Из всего этого можно предположить, что Шопенгауэр стремится определить то, что называется скорее «религиозными», а не философскими теориями сущности мира. Он был уверен в том, что потребность человека как в религии, так и в философии происходит от беспокойства, которое он испытывает при восприятии и при размышлении над той реальностью, с которой сталкивается, и теми обстоятельствами, которые управляют его жизнью и переживаниями. Философия, как и религия, возникает из необходимости «объяснить жизнь», и если это обстоятельство не принимается в расчет, то невозможно понять основные философские системы прошлого, поскольку их невозможно оторвать от тех глубоких психологических и моральных потребностей, которые они призваны удовлетворять в большей или меньшей степени.
Несмотря на все вышесказанное, он был далек от отождествления философии и религии. Но говорить о том, что некоторые идеи имеют общее происхождение, не означает не понимать, что они могут сильно расходиться в других аспектах; и, хотя Шопенгауэр и называл (зачастую непоследовательно) как религию, так и философию «метафизикой», он, тем не менее, проводил между ними вполне четкое разграничение. Так, религия может быть названа «народной метафизикой» по аналогии с «народной поэзией» (балладами, например) и «народной мудростью» (мудрость, вошедшая в пословицы). Ее достоверность и очевидность лежат «за пределами ее самой», в том смысле, что она скорее зависит от «откровений, которые проявляются в чудесах и «предзнаменованиях», а не от размышления и разума.
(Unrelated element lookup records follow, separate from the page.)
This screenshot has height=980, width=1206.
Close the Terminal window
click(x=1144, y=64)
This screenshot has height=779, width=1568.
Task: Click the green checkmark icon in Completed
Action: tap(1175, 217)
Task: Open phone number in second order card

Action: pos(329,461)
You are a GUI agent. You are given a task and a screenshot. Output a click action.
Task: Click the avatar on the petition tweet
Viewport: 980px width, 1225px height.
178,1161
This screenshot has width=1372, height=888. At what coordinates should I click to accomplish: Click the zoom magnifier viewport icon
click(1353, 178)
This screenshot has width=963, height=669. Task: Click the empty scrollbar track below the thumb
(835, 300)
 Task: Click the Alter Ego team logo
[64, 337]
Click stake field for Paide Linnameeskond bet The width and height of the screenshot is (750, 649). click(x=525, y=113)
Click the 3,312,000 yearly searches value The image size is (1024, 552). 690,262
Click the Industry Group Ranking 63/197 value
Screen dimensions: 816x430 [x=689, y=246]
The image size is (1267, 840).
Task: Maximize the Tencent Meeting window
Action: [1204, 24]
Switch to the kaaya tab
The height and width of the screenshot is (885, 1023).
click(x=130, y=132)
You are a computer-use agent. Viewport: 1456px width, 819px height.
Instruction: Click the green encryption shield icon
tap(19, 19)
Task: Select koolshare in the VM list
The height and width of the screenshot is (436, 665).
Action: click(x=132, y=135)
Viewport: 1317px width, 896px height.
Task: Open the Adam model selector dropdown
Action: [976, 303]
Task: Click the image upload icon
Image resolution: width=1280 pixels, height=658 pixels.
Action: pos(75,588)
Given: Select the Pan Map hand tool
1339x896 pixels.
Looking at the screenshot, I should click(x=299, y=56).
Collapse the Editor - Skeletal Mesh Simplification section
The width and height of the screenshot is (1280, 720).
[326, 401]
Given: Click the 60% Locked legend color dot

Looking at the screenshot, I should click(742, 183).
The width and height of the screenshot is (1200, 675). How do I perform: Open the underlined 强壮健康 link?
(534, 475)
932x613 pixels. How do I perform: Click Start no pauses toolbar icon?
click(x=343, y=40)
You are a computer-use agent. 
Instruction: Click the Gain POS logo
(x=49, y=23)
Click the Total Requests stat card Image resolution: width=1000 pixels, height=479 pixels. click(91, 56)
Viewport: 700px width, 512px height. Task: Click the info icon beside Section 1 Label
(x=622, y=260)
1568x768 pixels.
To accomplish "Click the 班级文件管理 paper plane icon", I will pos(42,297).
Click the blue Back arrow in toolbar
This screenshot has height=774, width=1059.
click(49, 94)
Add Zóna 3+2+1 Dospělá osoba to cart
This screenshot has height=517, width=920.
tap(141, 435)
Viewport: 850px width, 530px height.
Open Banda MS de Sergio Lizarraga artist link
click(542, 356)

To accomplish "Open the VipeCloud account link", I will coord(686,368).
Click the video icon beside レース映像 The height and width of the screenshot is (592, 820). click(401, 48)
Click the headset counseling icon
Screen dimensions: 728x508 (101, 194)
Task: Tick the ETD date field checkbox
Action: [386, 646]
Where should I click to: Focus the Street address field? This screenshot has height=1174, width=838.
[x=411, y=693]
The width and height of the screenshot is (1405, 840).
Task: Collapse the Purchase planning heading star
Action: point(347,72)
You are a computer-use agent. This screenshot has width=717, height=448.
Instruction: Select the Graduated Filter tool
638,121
Поэтому религия предназначена для тех, кто, как полагает Шопенгауэр, составляет бóльшую часть человечества, которое «способно верить, но не размышлять», и руководит ими некий властелин, а не здравый смысл.
Когда же необходимы доказательства, утверждает Шопенгауэр, то защитники религиозных течений прибегают к тем или иным угрозам («ultima ratio theologorum» – порочный аргумент теологов), таким, как страх наказания вечными муками в ином мире или более земными наказаниями, например «смерть на костре и тому подобное». Тем не менее, это утверждение не ведет к отрицанию положительной роли, которую могут играть религии в жизни человека и общества, а потому нельзя отказывать им в определенной обоснованности.
Однако, рассматривая их как нечто очевидное и истинное, мы приходим к неразрешимым проблемам; мы сталкиваемся с фантастическими утверждениями, а также с догмами «совершенно немыслимыми» (том II).
Следует признать и то, что расцвет большинства религий приходится на те периоды, когда общий уровень знания низок, и следствием этого являются невежество и предрассудки, когда проще согласиться с тем, что проповедуют, и с теми ценностями, которые провозглашают как истинные: подобно «жукам-светлячкам, которым необходима темнота, чтобы было заметно их свечение» («Parerga», II, с. 369). В такое время желание людей получить то, чего у них нет, а также их страх перед явлениями, от которых они не в состоянии защитить себя, заставляют их больше, чем когда бы то ни было, ухватиться за надежду на существование высших сил, которые возможно вызвать молитвами и просьбами и которые могут вмешаться в ход событий. Поэтому привлекательность большинства религиозных доктрин, несомненно, в том, что они обращаются к человеческим страстям и желаниям, а не к рациональным и разумным аргументам.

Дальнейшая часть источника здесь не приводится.